Sisten kapitalisme ini memberi peluang yang sangat besar untuk para kapital, mengintervensi kedaulatan negara inferior mereka. Meskipun pihak penguasa mengklaim impor ini bertujuan memenuhi pasokan dalam negeri yang tidak tercukupi. Namun, fakta di lapangan para petani lokal yang justru harus bersaing dengan barang impor, tak jarang mereka harus merugi akibat kebijakan ini. 

Dalam menjaga kedaulatan pangan, khilafah akan menerapkan mekanisme agar tidak semua produk pangan di masa subur akan dikonsumsi tetapi ada yang disimpan untuk cadangan. Oleh karena itu, Khalifah akan mendukung berbagai pengembangan teknik pengawetan pangan, sistem sirkulasi, standar bangunan penyimpanan pangan, serta pengaturan gaya hidup dan konsumsi masyarakat. Optimalisasi produksi akan dilakukan di seluruh lahan yang berpotensi untuk melakukan usaha pertanian berkelanjutan yang menghasilkan bahan pangan pokok. 

Selain itu upaya ini akan didukung dengan berbagai aplikasi sains dan teknologi, mulai dari mencari lahan yang optimal untuk benih tanaman, teknik irigasi, pemupukan, penanganan hama, hingga penanaman dan pengolahan lahan pasca panen. Selain itu masyarakat juga akan diedukasi untuk tidak berlebih-lebihan dalam konsumsi pangan, karena konsumsi berlebihan justru berpotensi merusak kesehatan atau obesitas dan juga meningkatkan persoalan limbah.

Pun manajemen logistik, dimana masalah pangan beserta yang menyertainya (irigasi, pupuk, anti hama) sepenuhnya dikendalikan oleh pemerintah yaitu dengan memperbanyak cadangan saat produksi berlimpah dan mendistribusikannya secara selektif pada saat ketersediaan mulai berkurang. Adapun prediksi iklim juga akan dilakukan dengan menganalisis kemungkinan terjadinya perubahan iklim dan cuaca ekstrim dengan mempelajari fenomena alam seperti curah hujan, kelembaban udara, serta intensitas sinar matahari yang diterima bumi. Dan juga khilafah akan melakukan mitigasi bencana kerawanan pangan, yaitu antisipasi terhadap kemungkinan kondisi rawan pangan yang disebabkan oleh perubahan drastis kondisi alam dan lingkungan. Mitigasi ini berikut tuntunan saling berbagi di masyarakat dalam kondisi sulit.

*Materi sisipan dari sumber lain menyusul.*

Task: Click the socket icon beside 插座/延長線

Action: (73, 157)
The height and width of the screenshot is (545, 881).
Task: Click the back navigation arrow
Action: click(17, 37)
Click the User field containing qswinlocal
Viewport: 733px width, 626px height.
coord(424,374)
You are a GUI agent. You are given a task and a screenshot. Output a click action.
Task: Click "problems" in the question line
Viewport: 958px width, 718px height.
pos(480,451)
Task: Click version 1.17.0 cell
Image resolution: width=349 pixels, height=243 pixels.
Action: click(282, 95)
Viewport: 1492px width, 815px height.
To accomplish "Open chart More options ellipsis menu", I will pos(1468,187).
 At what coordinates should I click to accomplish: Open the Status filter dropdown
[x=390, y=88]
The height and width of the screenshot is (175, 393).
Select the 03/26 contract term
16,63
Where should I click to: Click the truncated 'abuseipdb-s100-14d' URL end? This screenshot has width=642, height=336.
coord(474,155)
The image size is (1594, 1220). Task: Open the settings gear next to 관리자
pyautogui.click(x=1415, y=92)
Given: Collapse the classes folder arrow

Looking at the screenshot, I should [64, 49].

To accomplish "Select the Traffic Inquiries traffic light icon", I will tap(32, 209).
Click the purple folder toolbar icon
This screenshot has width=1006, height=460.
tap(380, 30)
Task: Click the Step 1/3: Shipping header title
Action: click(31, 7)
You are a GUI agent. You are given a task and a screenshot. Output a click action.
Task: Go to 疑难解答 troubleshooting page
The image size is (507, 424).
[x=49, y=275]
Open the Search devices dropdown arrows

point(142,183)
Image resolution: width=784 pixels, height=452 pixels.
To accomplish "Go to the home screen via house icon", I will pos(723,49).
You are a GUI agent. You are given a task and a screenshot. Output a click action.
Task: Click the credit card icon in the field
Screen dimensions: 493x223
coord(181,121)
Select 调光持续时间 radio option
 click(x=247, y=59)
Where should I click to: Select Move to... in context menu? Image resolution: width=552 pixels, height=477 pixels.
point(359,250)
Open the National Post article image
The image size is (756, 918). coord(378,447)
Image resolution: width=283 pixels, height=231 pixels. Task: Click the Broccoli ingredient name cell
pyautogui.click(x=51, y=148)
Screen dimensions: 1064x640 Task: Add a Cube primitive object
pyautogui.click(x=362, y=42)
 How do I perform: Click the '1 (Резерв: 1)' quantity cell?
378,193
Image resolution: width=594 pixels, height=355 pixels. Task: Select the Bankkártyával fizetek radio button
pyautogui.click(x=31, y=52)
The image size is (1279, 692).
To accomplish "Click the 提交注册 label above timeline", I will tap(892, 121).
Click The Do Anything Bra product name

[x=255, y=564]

Inilah yang akan dilakukan oleh khilafah untuk menjaga ketahanan pangan dan kedaulatan negara, mengoptimalisasi produksi dalam negeri dengan berbagai upaya yang optimal. Jika hal ini sudah dilakukan namun pasokan kebutuhan masih mengalami kekurangan, khilafah akan melakukan impor dengan mekanisme yang dibenarkan oleh syariat sehingga kebijakan yang diambil tidak merugikan para petani dalam negeri.